## [RECORD EXTRACTS]
(begin)

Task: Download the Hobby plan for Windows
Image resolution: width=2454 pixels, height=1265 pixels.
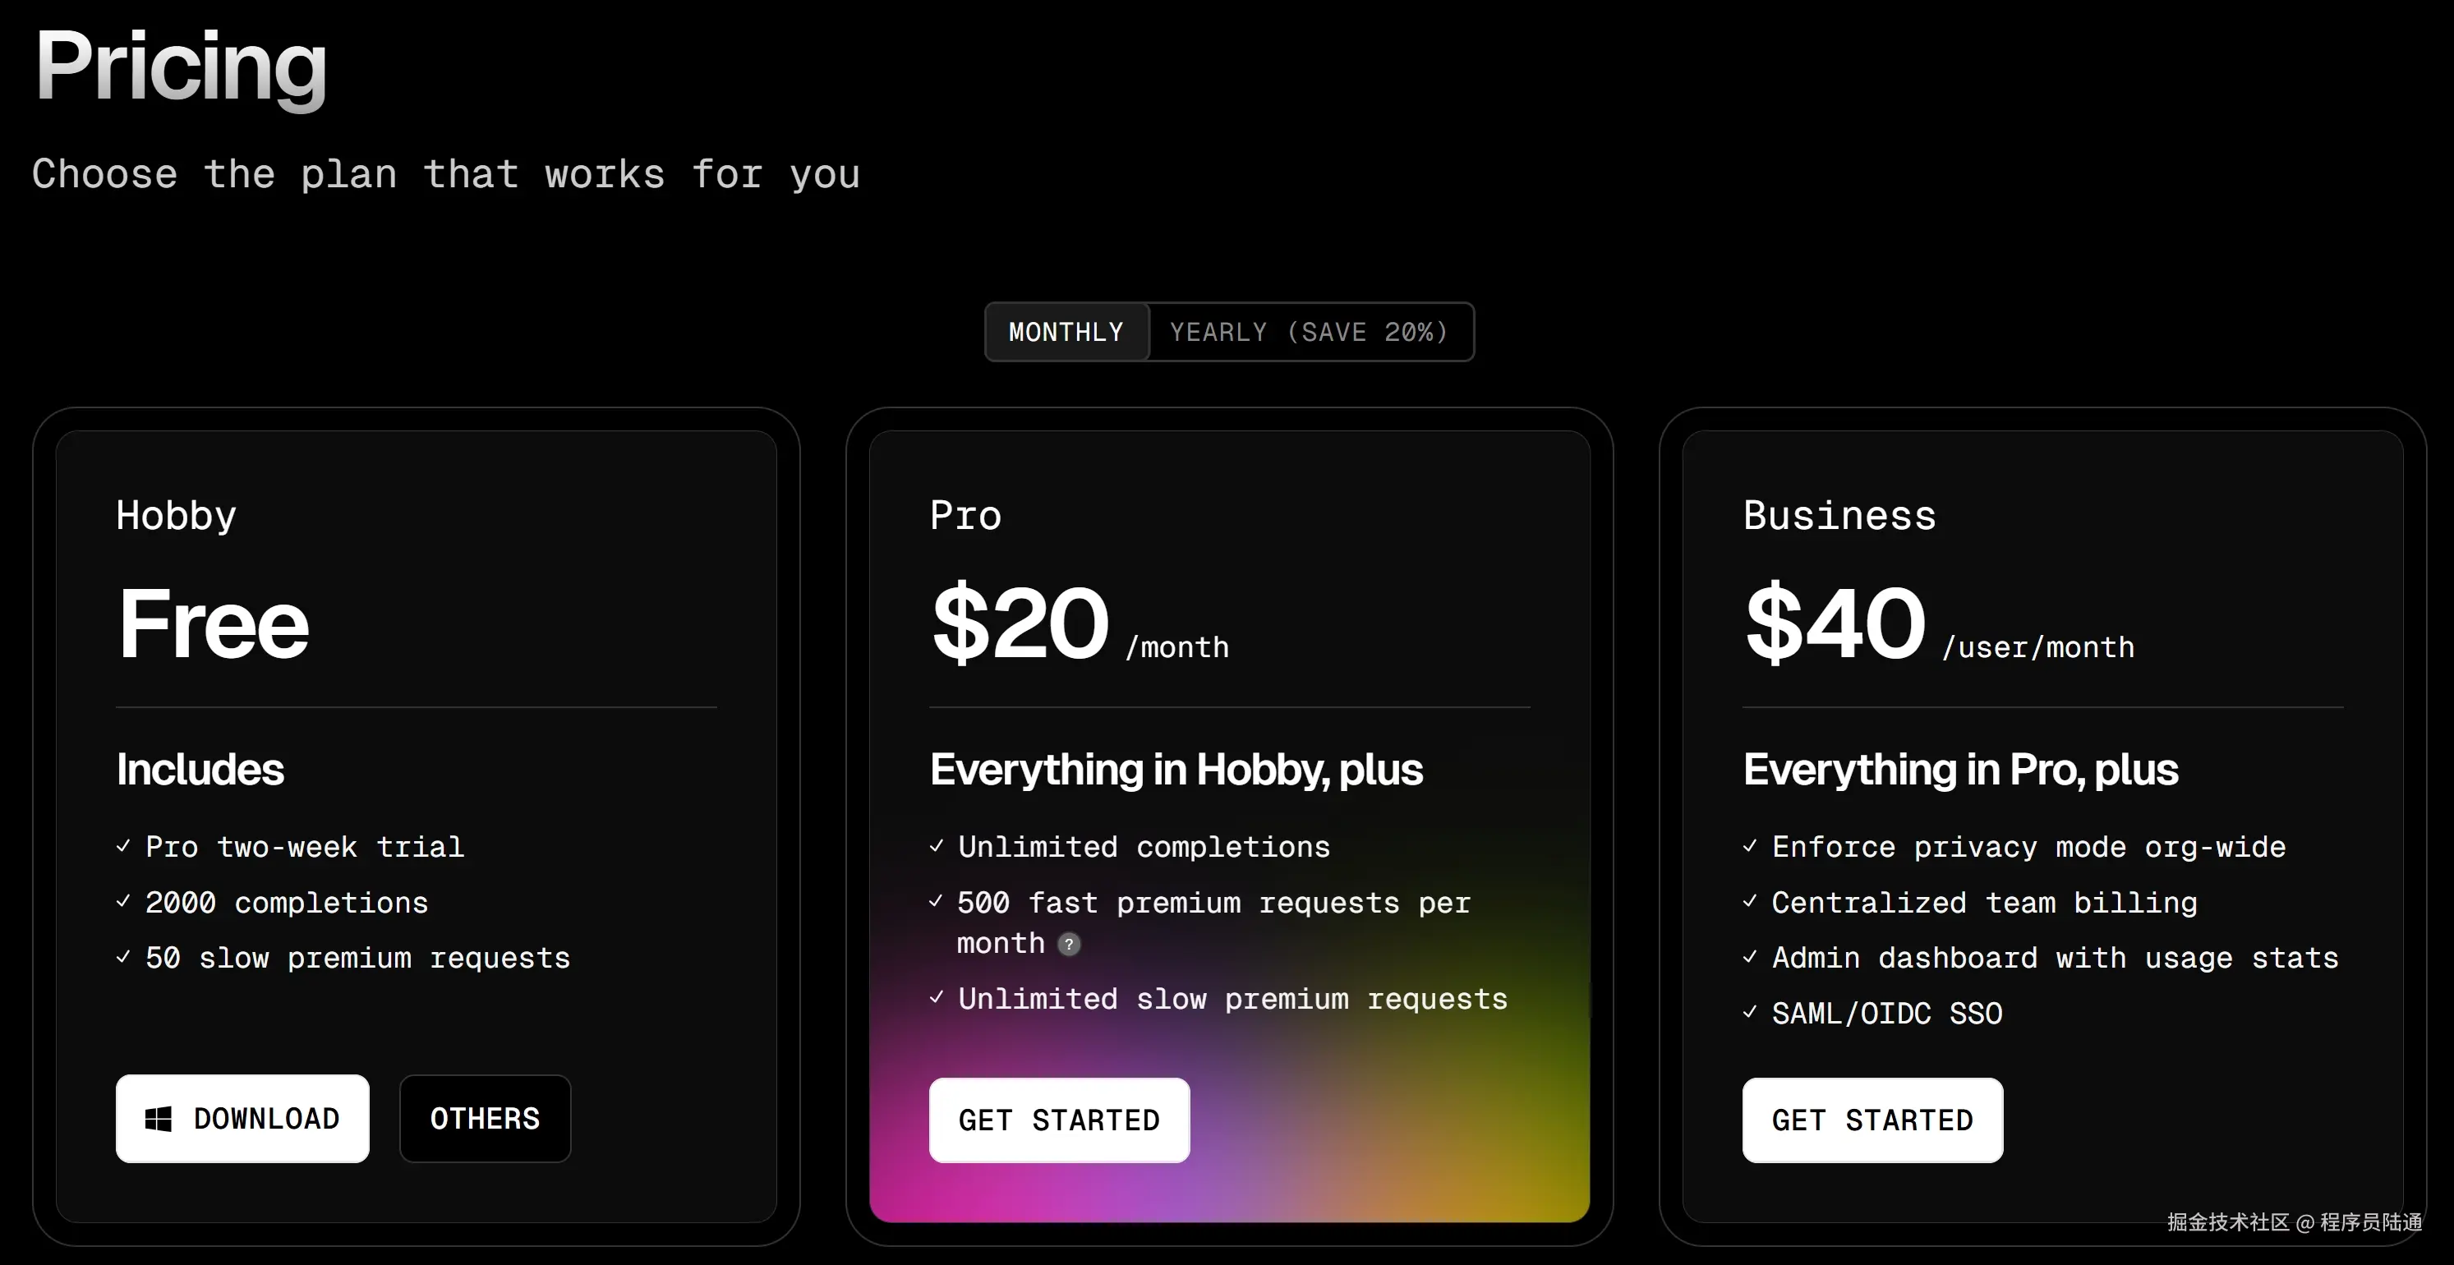Action: point(242,1118)
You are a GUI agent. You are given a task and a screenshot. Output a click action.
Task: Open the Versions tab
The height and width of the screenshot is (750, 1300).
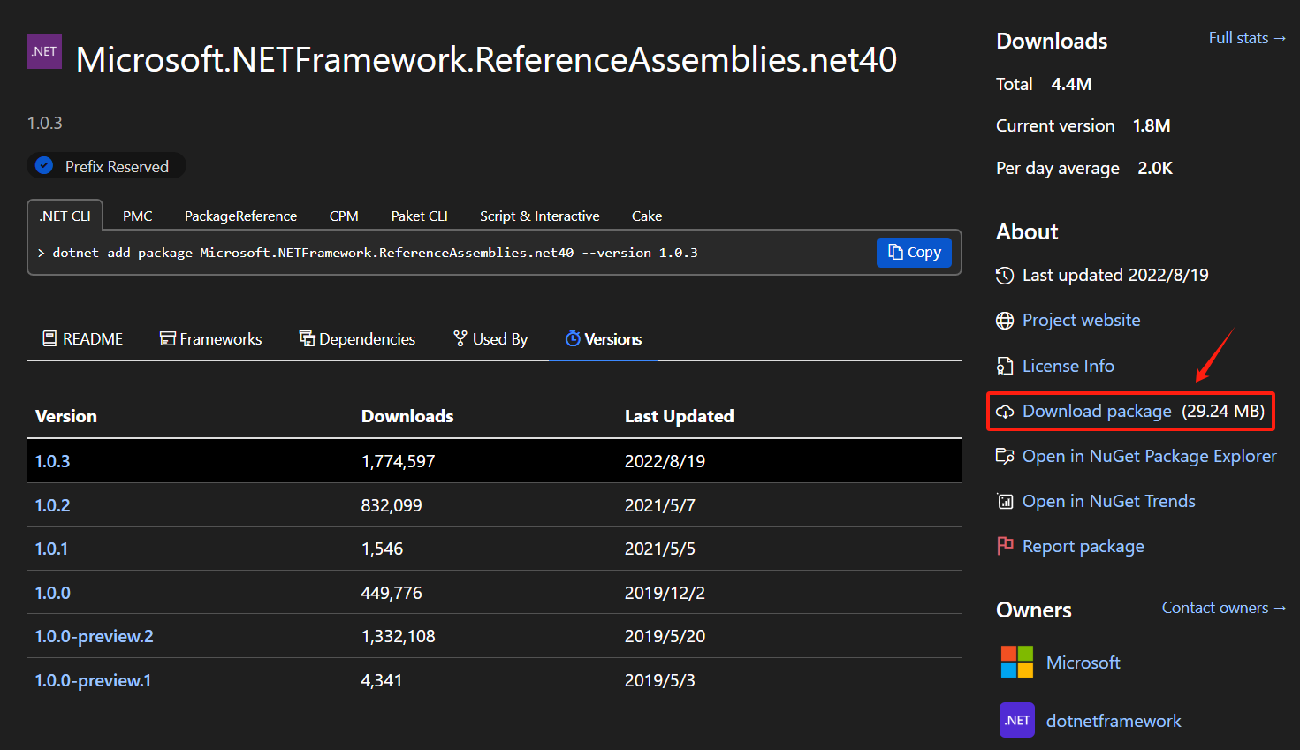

(end)

Copy out the text of the entries above word for word, omitting the pictures.

Task: Download the Hobby plan for Windows
Image resolution: width=2454 pixels, height=1265 pixels.
Action: point(242,1118)
You are a GUI agent. You are given a task and a screenshot. Output a click action.
Task: Open the Versions tab
The height and width of the screenshot is (750, 1300).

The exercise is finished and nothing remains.